My friend and the other birders peered through their binoculars, adjusted their scopes and followed the swarms of tiny brown “peeps” up and down the water’s edge. They followed them from a distance, tracking them carefully and cautiously, muttering in annoyance whenever an overhead plane spooked the flock into flight.
While this was going on, I paused to admire the larger birds — the snowy egrets, the brown pelicans and long-billed curlews. I didn’t have binoculars with me, so I wasn’t fully engaged in the birding activities, but I was more than happy to marvel at the other birders, too.
It seemed like such a cool thing, the connection inherent in the birding community. Birding really seemed to bring people together, all drawn to this slightly smelly, marshy habitat through word of mouth, birding listservs and eBird.
It’s almost as if draping a binocular strap over your shoulders marked you as a member of an exclusive club, and in some ways, maybe it did.
Binoculars are extremely expensive, spotting scopes even more so, and while age is not a limiting factor in one’s participation in birding, access to disposable income certainly can be. I felt torn between relishing this sense of community and acknowledging the precariousness of this newfound sense of belonging.
Even though birding communities can bring people together, allied in the quest to catch a glimpse of the rare and the beautiful, others can be places where conversations are muted and progress is quelled in favor of a false sense of tranquility.
I ran into this when I was trying to learn more about peregrine falcons. I joined a Facebook group dedicated to falconry and hawks and posed a question to the group of more than 20,000. I explained that I was a student at UC Berkeley, and I asked those in the group to help me understand the global appeal of falcons.
Days passed before I got my first response. The respondent explained that I really shouldn’t expect many people to reach out, given that UC Berkeley is, as they said, “one of the most liberal left-wing bastian’s in the world” and that they “cannot even imagine a fair representation of a falconry coming out of your school.”
I was shocked at this response and a bit sad, but it reminded me of other instances where nature-appreciating communities seem to favor platitudes over progress.
For example, only within the last few years have efforts to rename bird species been made, as some of the most powerful birding institutions, such as the American Ornithological Society, have been slow to address concerns raised over the problematic names of many beloved bird species.

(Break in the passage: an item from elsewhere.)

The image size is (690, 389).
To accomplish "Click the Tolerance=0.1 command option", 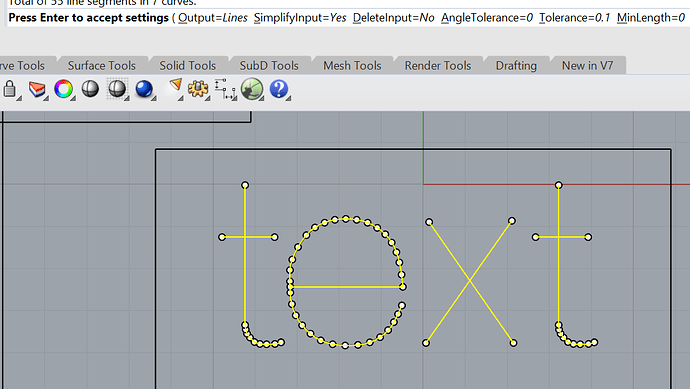I will [574, 18].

The names of birds such as the Hammond’s flycatcher and the Bachman’s warbler pay homage to men that were enslavers, commemorating them in ways that initiatives such as Bird Names for Birds are working to change. While some names have already been updated — such as the thick-billed longspur, which was previously named after a Confederate general — the Bird Names for Birds initiative has a long list of other names that have yet to be changed.
Indeed, progress is slow, but the sooner we all realize that it is impossible to decouple politics and nature appreciation from each other, the better.
Back at Elsie Roemer, I felt excited to be immersed in the birding community, even if for just that one afternoon. I enjoyed watching all of the birders and the birds, and I would go back in a heartbeat. But all the same, I remain mindful of the inclusive and exclusive dynamics of the birding community and of nature-related groups in general.
Rigidity and convention are overrated and damaging. Birding — and nature as a whole — must be made universally accessible. That process involves changing standards, engaging in dialogue and opening your circles to complete outsiders as well as curious observers such as me, hanging out on the fringes.